Engineering robustness in collective migration and cell state transitions
Project ID: 2228cd1332 (You will need this ID for your application)
Research Theme: Physical Sciences
UCL Lead department: Division of Biosciences
Lead Supervisor: Mie Wong
Project Summary:
A fundamental question in tissue engineering is how cells, tissues and organisms are robustly shaped under fluctuations. It remains a major challenge to design engineered tissues with robust functionality, owing to complex internal and external interactions that hinder clear predictions of behavioural outcomes. To overcome this, our project will reveal universal principles underlying how multicellular systems reliably make collective decisions, allowing the development of bio-inspired tissues with robust functionalities. We will bring together in vivo quantitative biology, tissue engineering, and mathematical modelling to reveal universal principles underlying how multicellular systems reliably make collective decisions.

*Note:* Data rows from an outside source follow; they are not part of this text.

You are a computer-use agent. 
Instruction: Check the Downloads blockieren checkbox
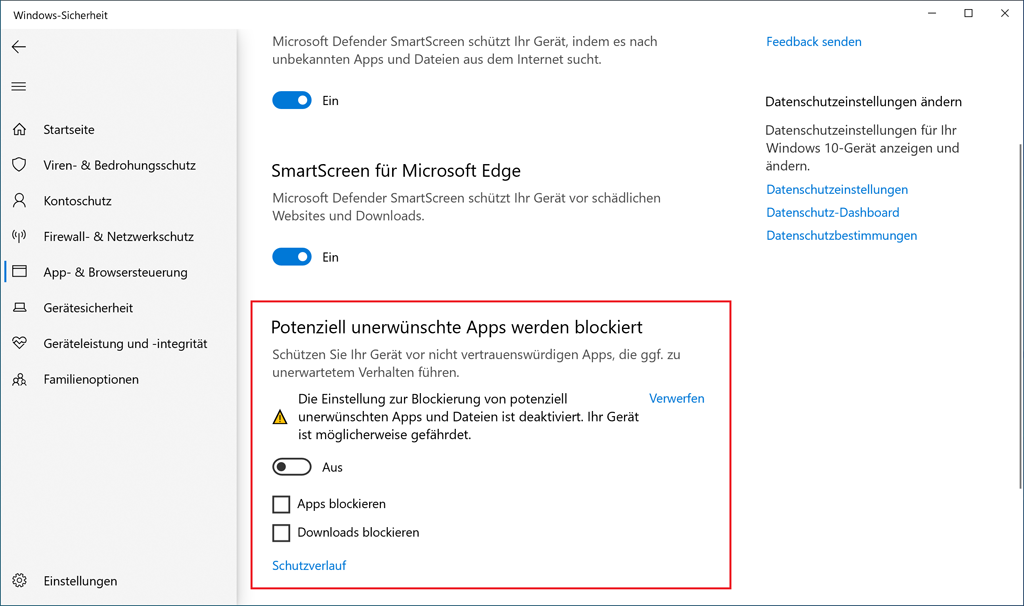(281, 532)
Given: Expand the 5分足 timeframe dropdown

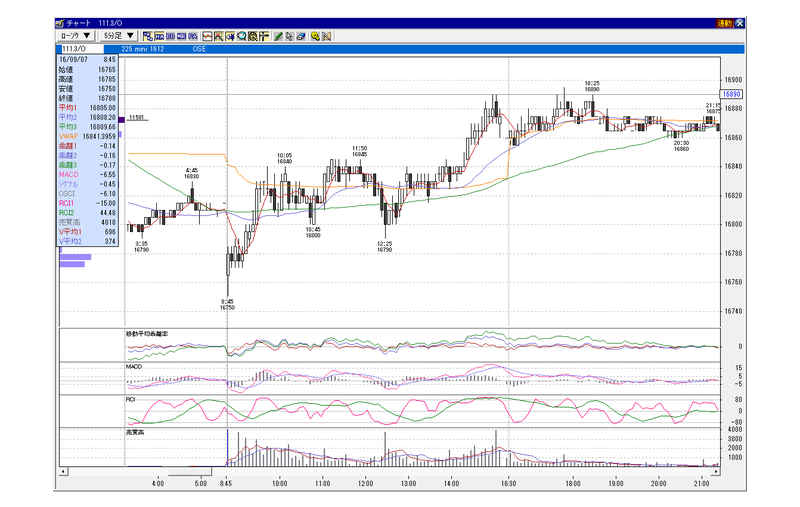Looking at the screenshot, I should pos(118,36).
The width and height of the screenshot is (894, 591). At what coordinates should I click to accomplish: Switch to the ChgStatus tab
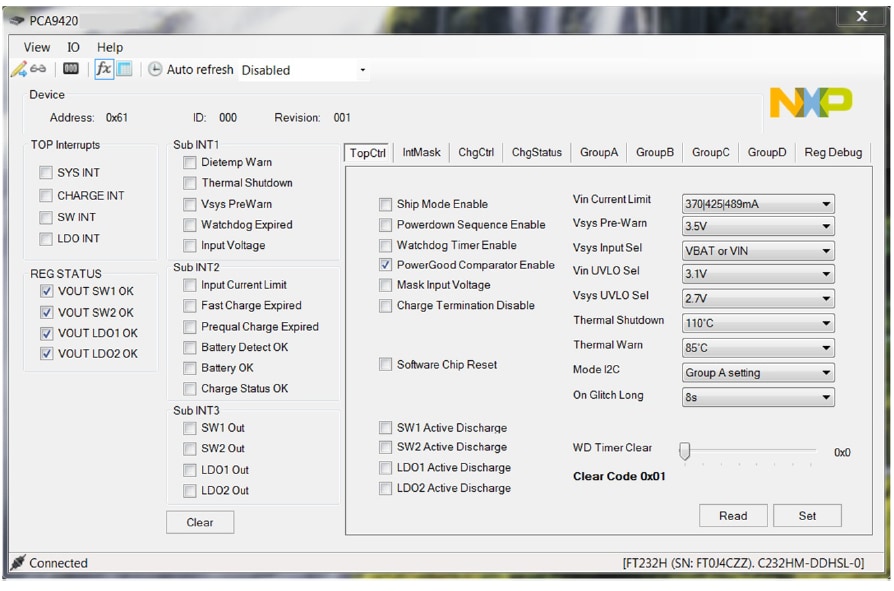(x=536, y=153)
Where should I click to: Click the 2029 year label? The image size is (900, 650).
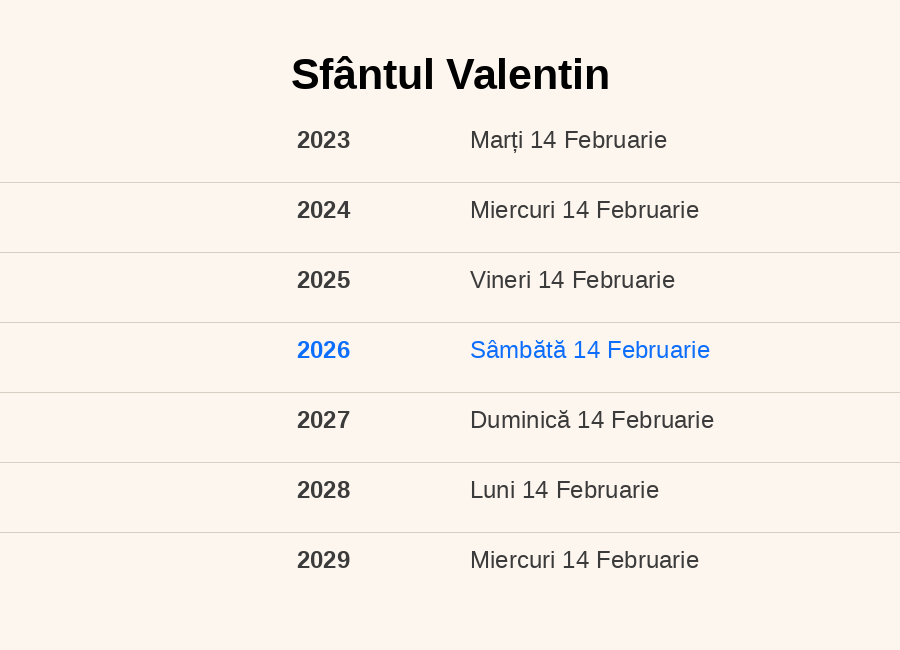point(323,560)
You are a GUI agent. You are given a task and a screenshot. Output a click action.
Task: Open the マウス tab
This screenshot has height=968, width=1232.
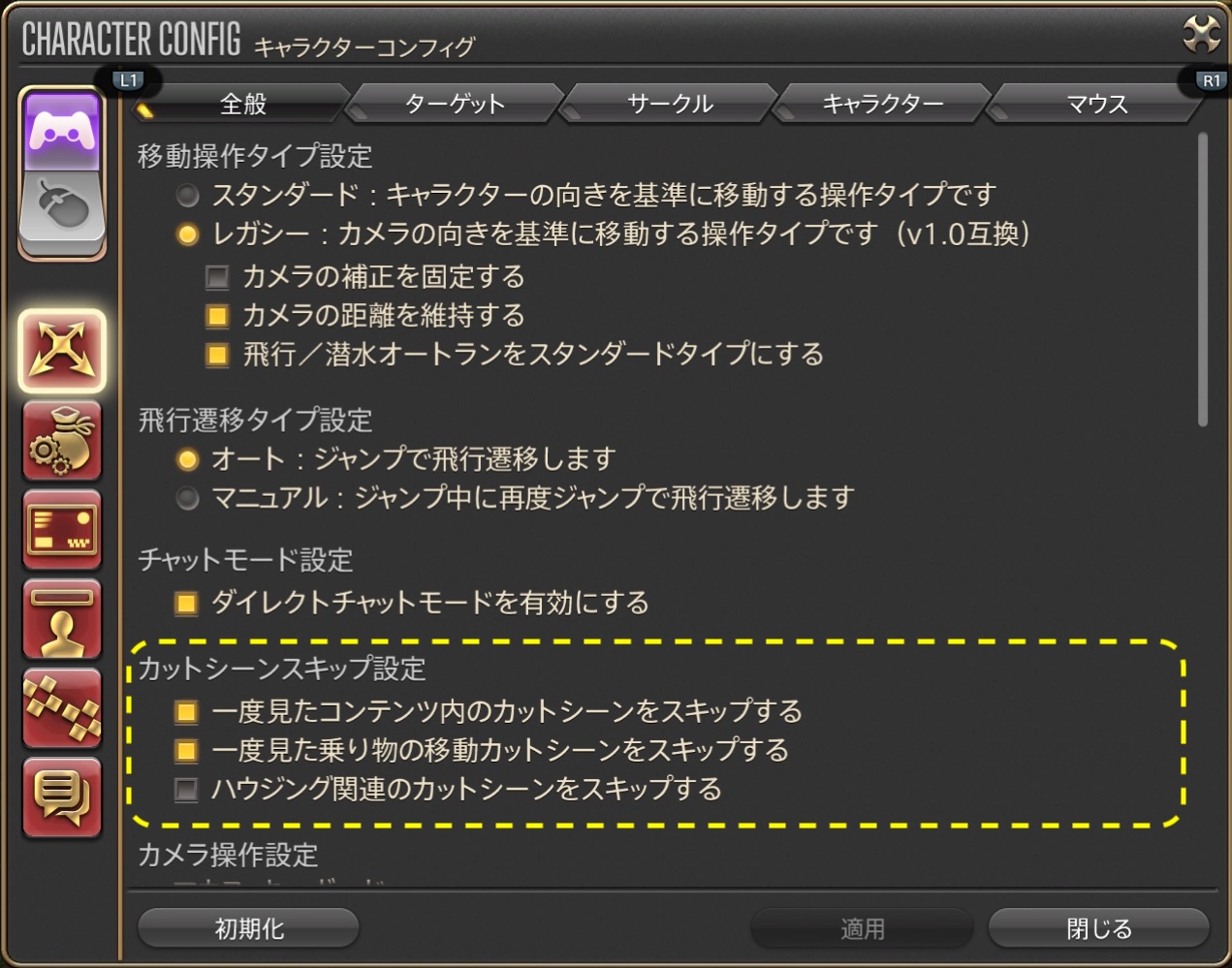(x=1096, y=103)
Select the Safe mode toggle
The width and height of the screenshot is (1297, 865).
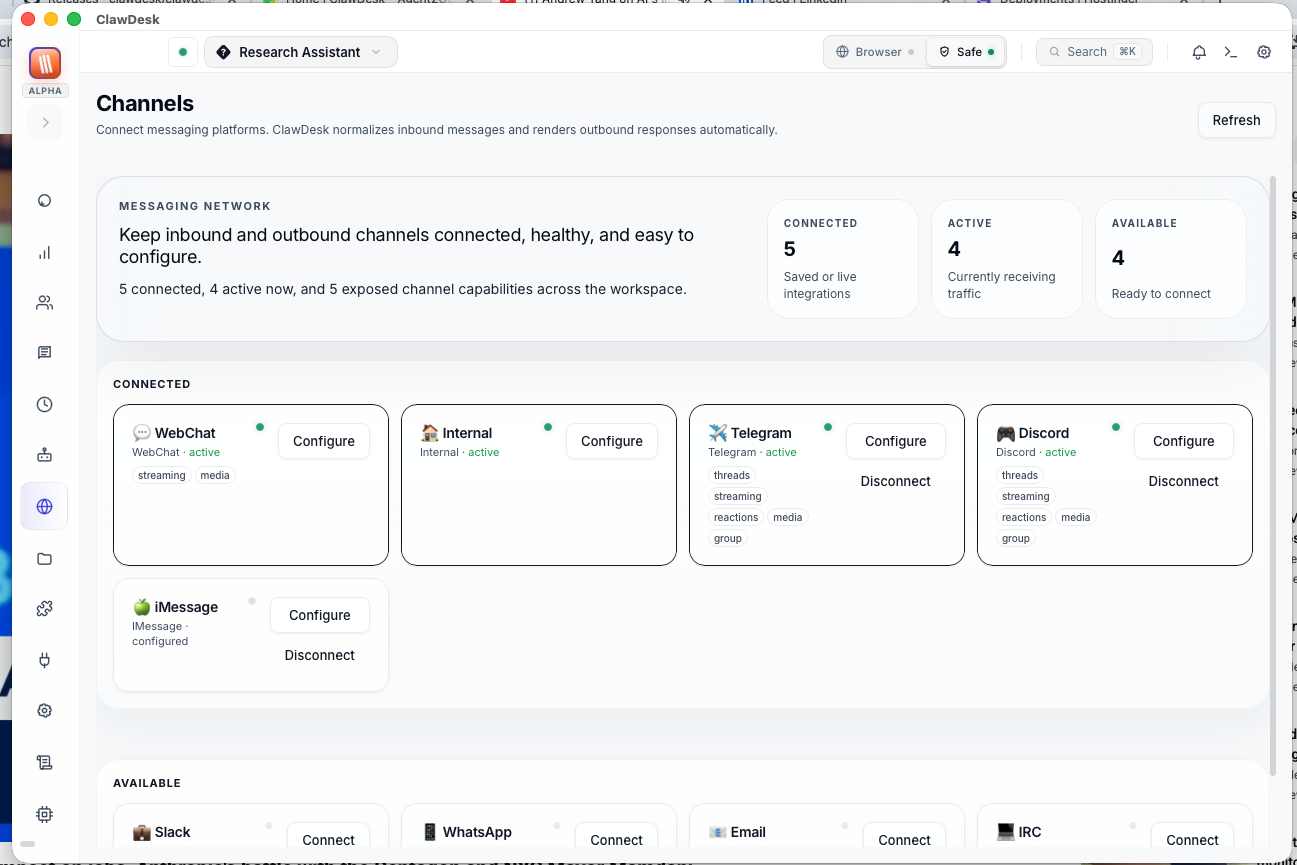(x=966, y=52)
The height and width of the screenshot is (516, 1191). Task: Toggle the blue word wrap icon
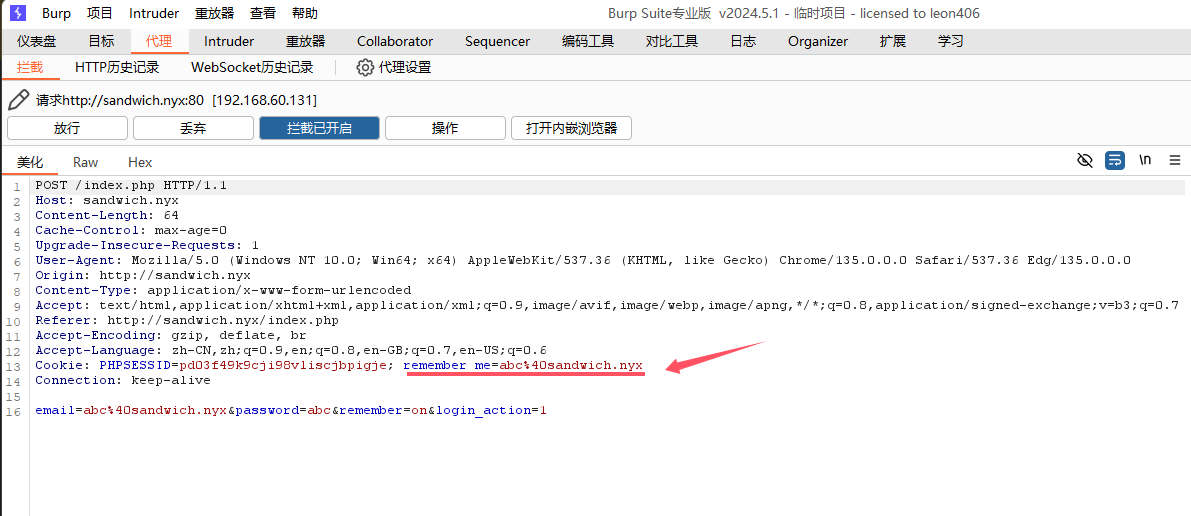coord(1114,160)
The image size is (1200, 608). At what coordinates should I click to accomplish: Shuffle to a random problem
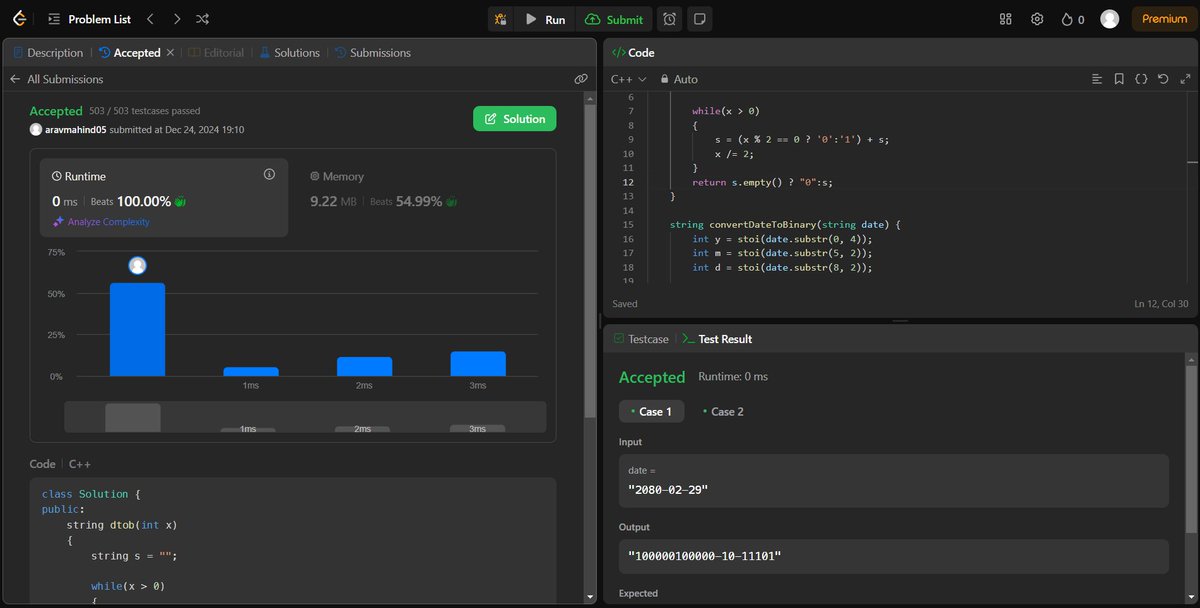(x=202, y=18)
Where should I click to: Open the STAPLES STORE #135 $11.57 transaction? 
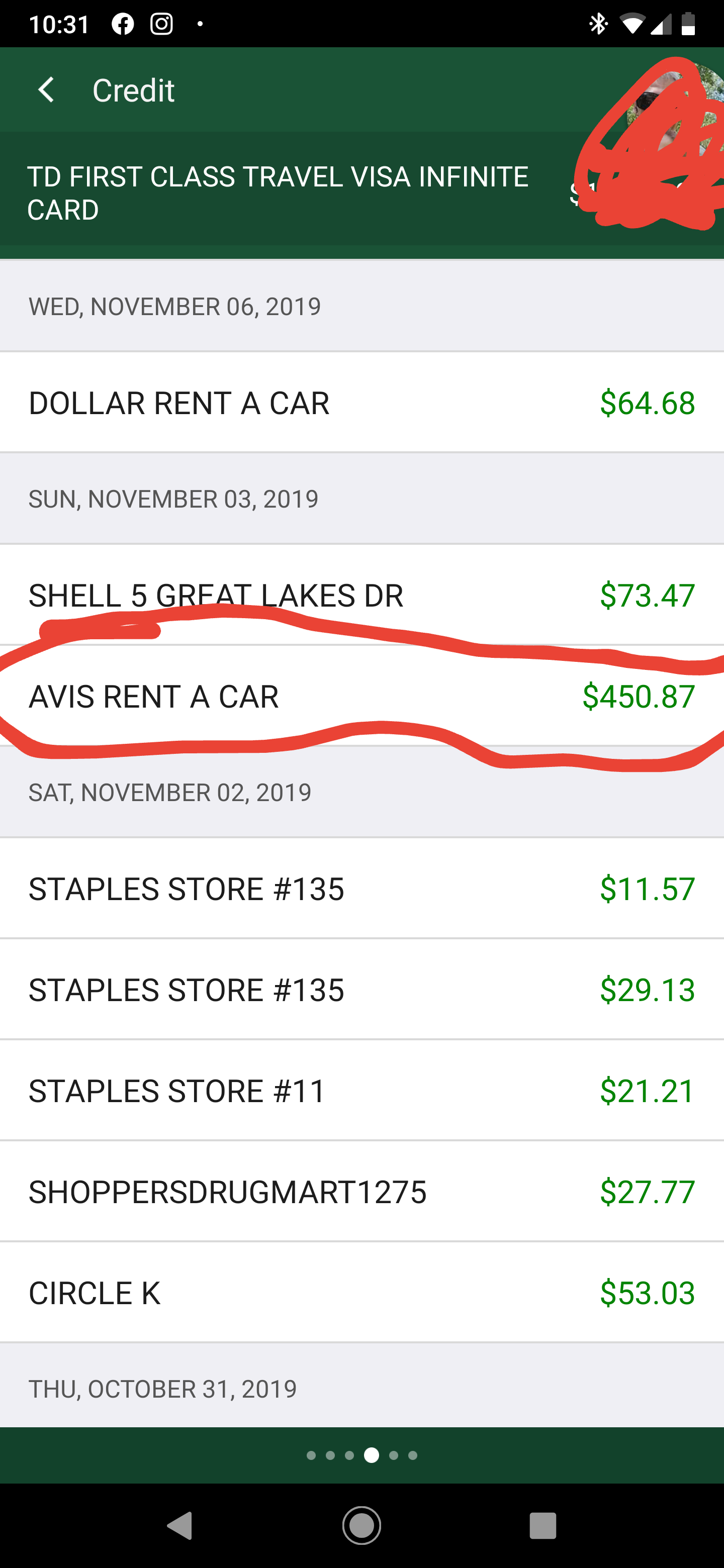361,888
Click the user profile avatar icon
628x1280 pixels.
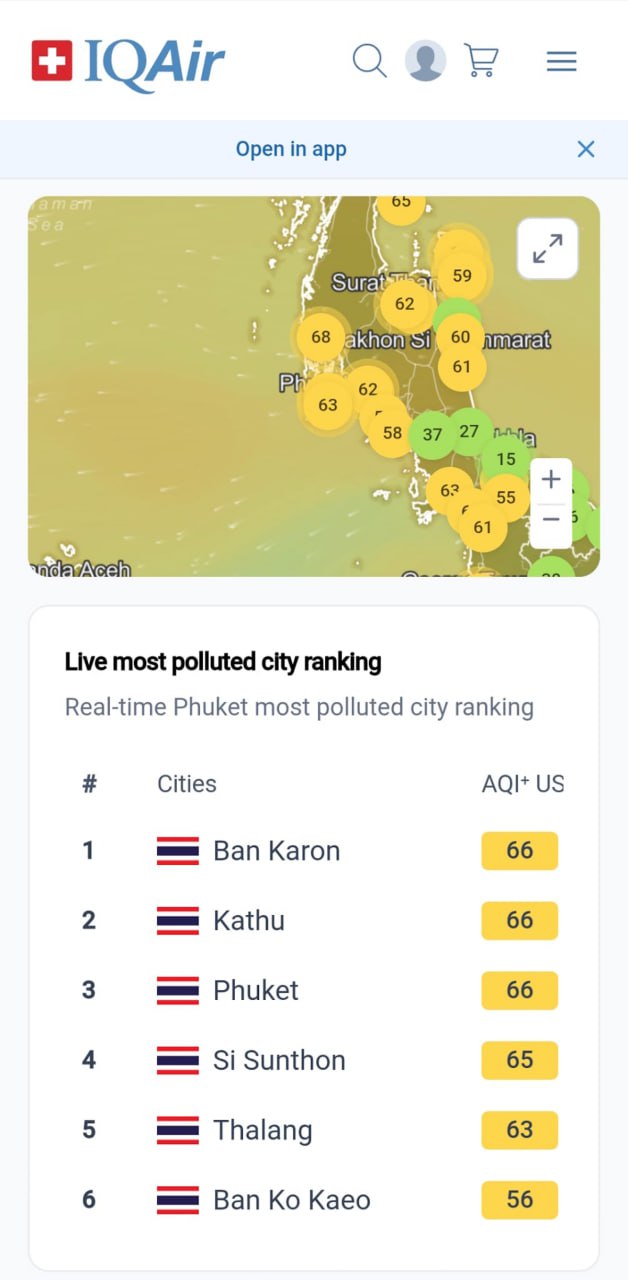pyautogui.click(x=425, y=61)
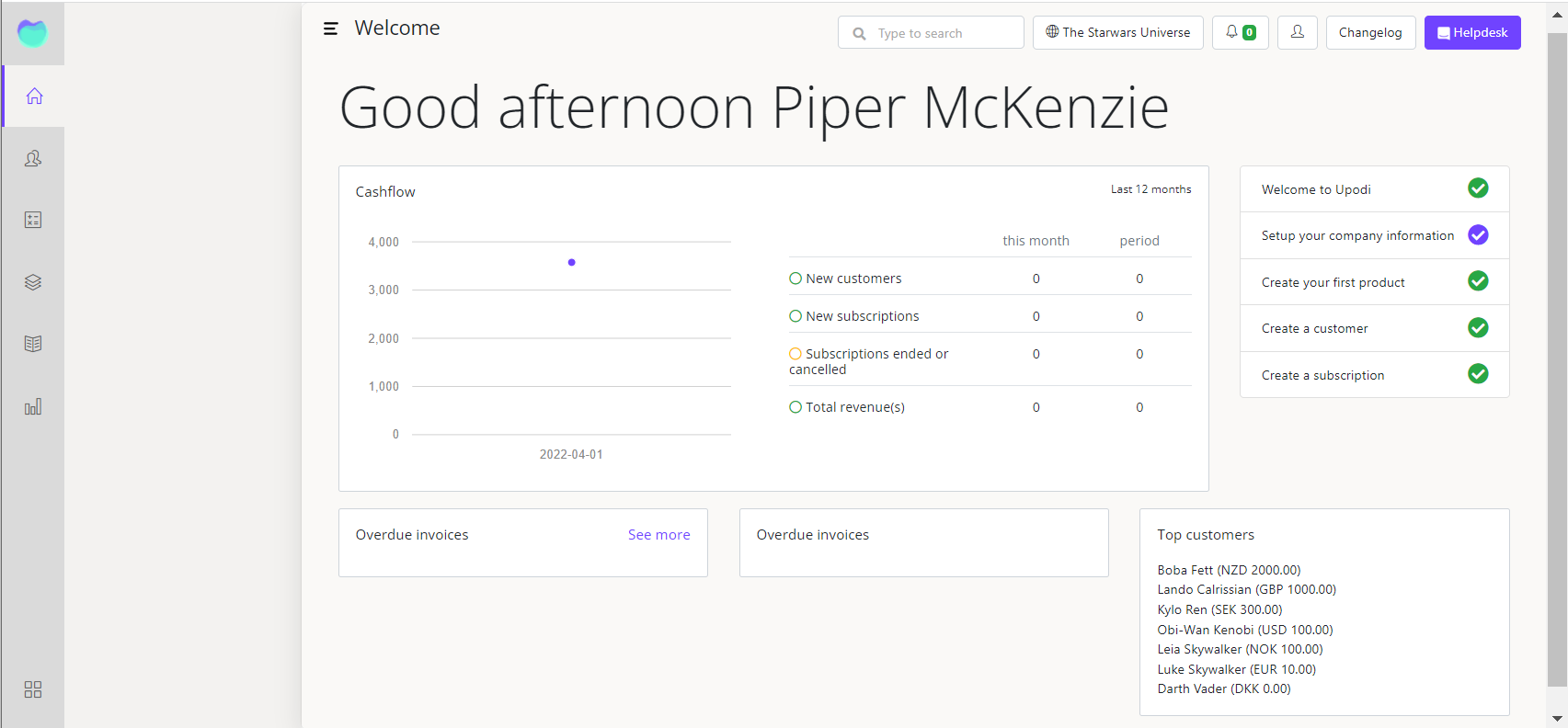This screenshot has height=728, width=1568.
Task: Open the calculator icon in the sidebar
Action: [33, 220]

This project falls within the EPSRC remits of “Physical Sciences” and “Healthcare Technologies”.
We will use as model system the developing zebrafish lateral line sensory organ, a group of ~100 collectively migrating cells that self-generates a gradient in its surrounding environment to robustly reach its destination. While directionally migrating, this developing tissue also undergoes dynamic cell state transitions, namely mesenchymal-to-epithelial transition (MET). The primary lab has unique expertise in engineering microenvironmental signal fluctuations within the embryo on demand to investigate robustness mechanisms and employing machine learning-based image analysis to analyse multiplexed imaging data. We will iterate between wet lab and mathematical simulations, developed by the Pearce group (secondary), based on their previous work on dynamics and robustness in complex biological systems. The PhD student will be trained in the relevant wet lab (Tissue engineering and Quantitative microscopy) and dry lab techniques (Python and Machine learning).
This project combines state-of-the-art methods in timelapse microscopy, tissue engineering, machine learning and mathematical modelling. Our interdisciplinary approach will reveal how processes inside cells, between cells, and at the level of the entire tissue combine to enable robust collective decision-making. These will provide valuable insights into designing engineered tissues with tuneable robustness, currently a major challenge in medicine.